It all started in the 60’s as ‘flower power’ gained momentum and people smoked a little too much gunja while becoming overly obsessed with free love. What began as an act of respect, honouring our trees for the place they command in our environment, has evolved into a more one-sided, candid affair. And nobody bothered to ask our trees how they felt about this spontaneous invasion of privacy.

For myself, I have a big no-go comfort zone, where only certain people – my wife, kids, immediate family and perhaps someone seeking solace in their grief – can enter. If others disrespectfully try to invade this chastened area, the hairs on the back of my neck pique like an echidna’s defense system. Warning bells resound within my head and suddenly I feel more awkward than Hugh Grant trying to act.
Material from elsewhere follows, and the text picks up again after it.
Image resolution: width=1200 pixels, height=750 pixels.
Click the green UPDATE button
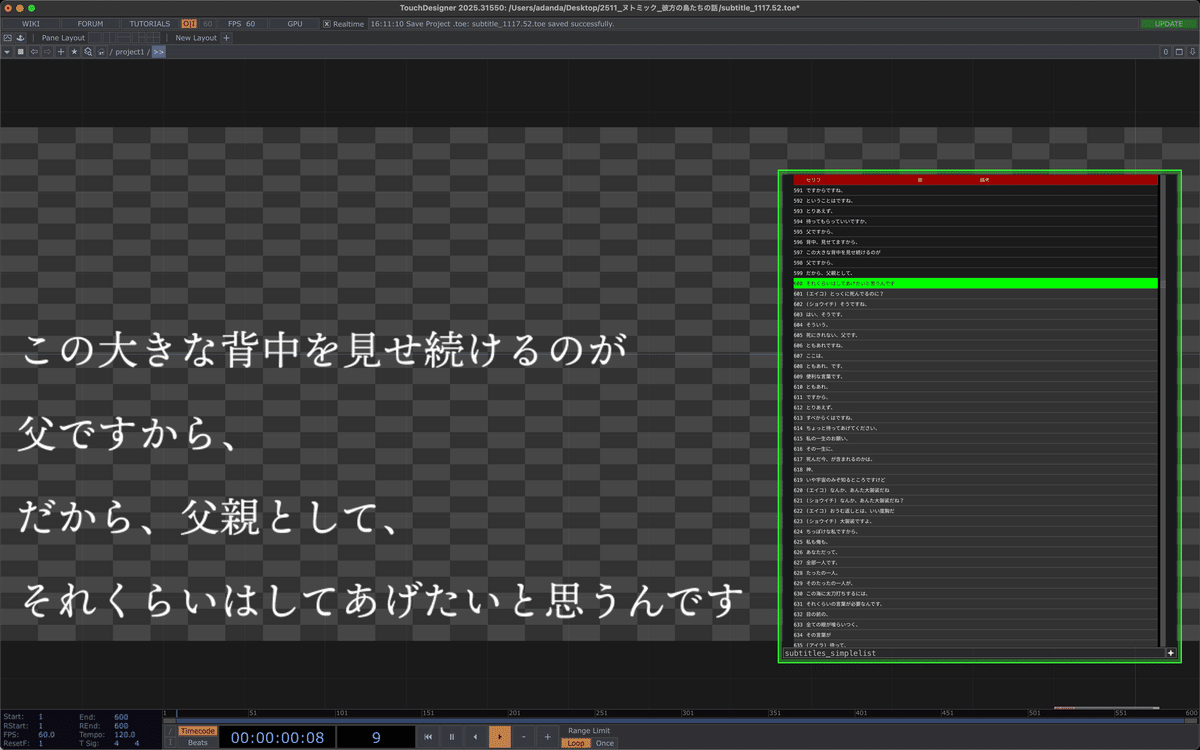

Take this to the next level….we all know trees have feelings, yet they are unable to communicate them – certainly not as well as these plants, anyway. Who knows, maybe trees don’t approve of our impromptu advances.

A hug is a very special thing. And it doesn’t just communicate “I care about you.” An embrace from your grandmother may seem innocent enough but two teenagers hugging in the back of a car demonstrates something completely different – especially to her father who’s descending on the car faster than a leopard tracking its prey.

So, let’s assume there is a possibility that maybe trees don’t overly approve of our embracing gestures. That being the case, perhaps we need to be a little more discerning in how we approach a tree and grasp it in our clutches. Here’s some points to consider;

  • Learn how to hug. It may seem completely obvious that hugging is a natural physical response but some people, for whatever reason, just suck at it. Take time to be a good hugger.
  • Always remain aware of the relationship you have with the tree – basically its plutonic. It can never, and will never, be anything more than that so don’t kid yourself. Your embrace needs to reflect your understanding of this situation.
  • Don’t hug a tree around large groups. This could mean large groups of people or large groups of trees. The former can be embarrassing for the tree while the latter can cause insane jealousy within a forest. Be mindful of who’s watching you. You don’t want to hurt anyones feelings.
  • Never be the last to let go. You initiated the hug so it’s within your control as to when its appropriate to break the embrace. Don’t wait for the tree or you’ll be there for a long time.
  • Group hugs are appropriate – bear hugs aren’t.
  • If the tree hurts you in the midst of an embrace (ie. its bark grazes your skin, a twig pierces your finger or it drops a heavy bough on your head) take it as a sign that maybe you’re getting a little too close for comfort. Don’t abuse the tree but respectfully step away and find another more engaging offer.
  • Don’t tell your mates about your activities. The “I hugged a tree on the weekend” story is slightly disrespectful and won’t win you, or the tree, any friends. Enjoy the memory – just don’t boast about it.

If you follow these simple guidelines your tree hugging days will flourish and you will always be welcome in the forest. If you choose to ignore them, you do so at your own peril – wear a hard hat.